A native of South America and the Caribbean, the mosquito was found last year in regularly monitored traps in Florida City and in Broward County. The identity was confirmed through DNA sequencing last year, said Chalmers Vasquez, director of the Miami-Dade County Mosquito Control Research.
“This is a very aggressive mosquito, like the ones that attack people in the Everglades,” he said. That pest, the black salt marsh mosquito, can swarm visitors at certain times of year in the Everglades National Park, where large-scale mosquito control tactics like spraying are not allowed.
While it’s a big biter, the new mosquito may be more limited a threat than the Zika and Dengue-carrying Aedes aegypti, which is highly adapted to urban areas.
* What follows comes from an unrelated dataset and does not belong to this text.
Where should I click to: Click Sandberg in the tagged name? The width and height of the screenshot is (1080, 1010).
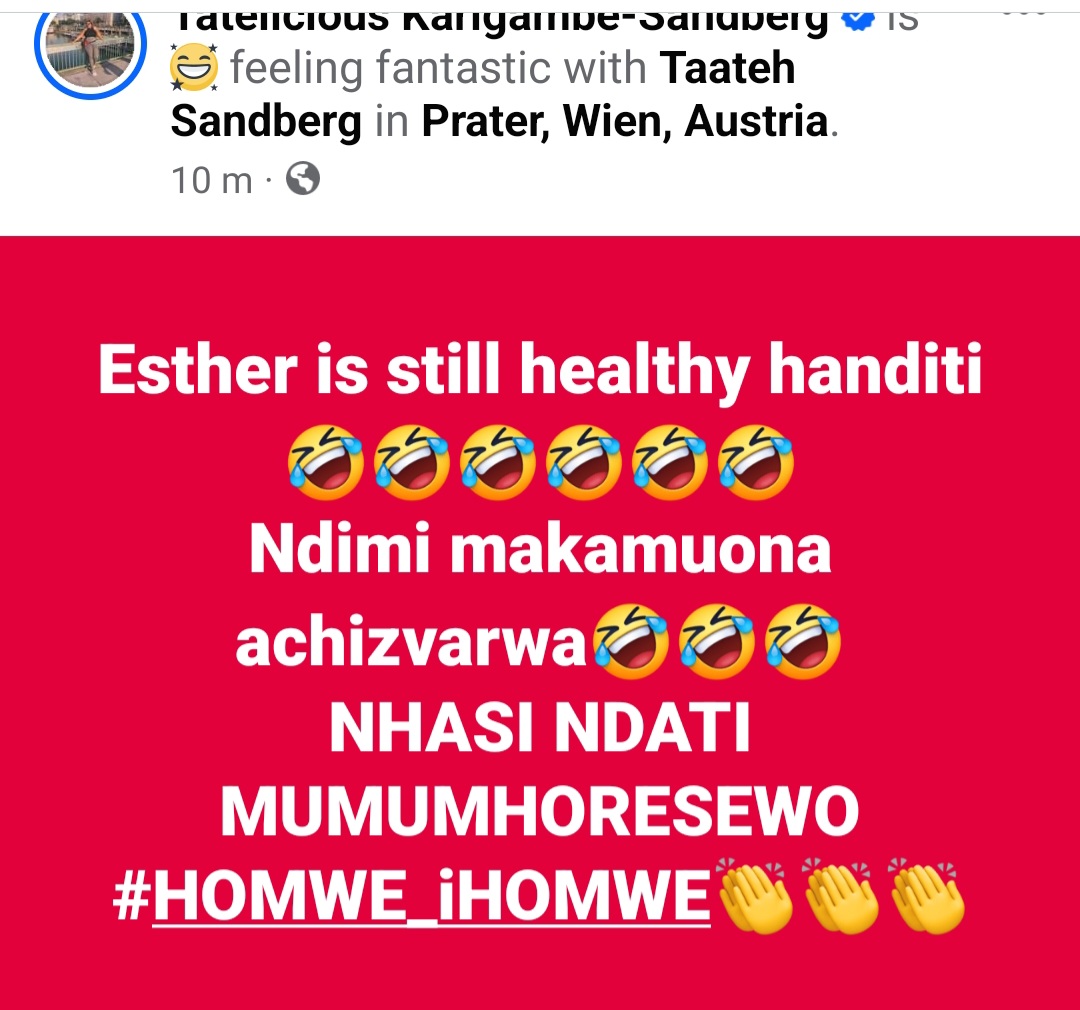[266, 121]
The Aedes scapularis doesn’t usually live in densely populated areas, he said.
And although the species is known to spread yellow fever, Venezuelan equine encephalitis virus and other human pathogens in its native range, there is no evidence that it poses any risk to human health or to animals in South Florida, Vasquez said.
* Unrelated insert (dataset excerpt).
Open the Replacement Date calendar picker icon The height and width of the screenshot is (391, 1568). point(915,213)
“This species is not very well established yet, so we have not seen any cases of disease transmission. But we will keep an eye on it as we do with other mosquitoes that live here,” he said. Miami-Dade monitors more than 320 mosquito traps set throughout the county to analyze species and prevalence in different areas.
Health officials reported more than 60 locally transmitted cases of West Nile virus last year after heavy rains led mosquito populations to explode. West Nile is mostly transmitted by the southern house mosquito and other Culex species.
The confirmation of a new bug that is calling South Florida home is yet another reminder that Miami-Dade is a gateway for invasive species. Scientists will now watch how far the Aedes scapularis will spread. The only other time it was confirmed in Florida was in 1945 when three larval specimens were collected in the Florida Keys.
“The Florida Strait was likely a geographic barrier for the species, and now that it has crossed that barrier, Aedes scapularis could potentially spread further northward and westward to fill any contiguous areas that are environmentally suitable,” Reeves told Entomology Today.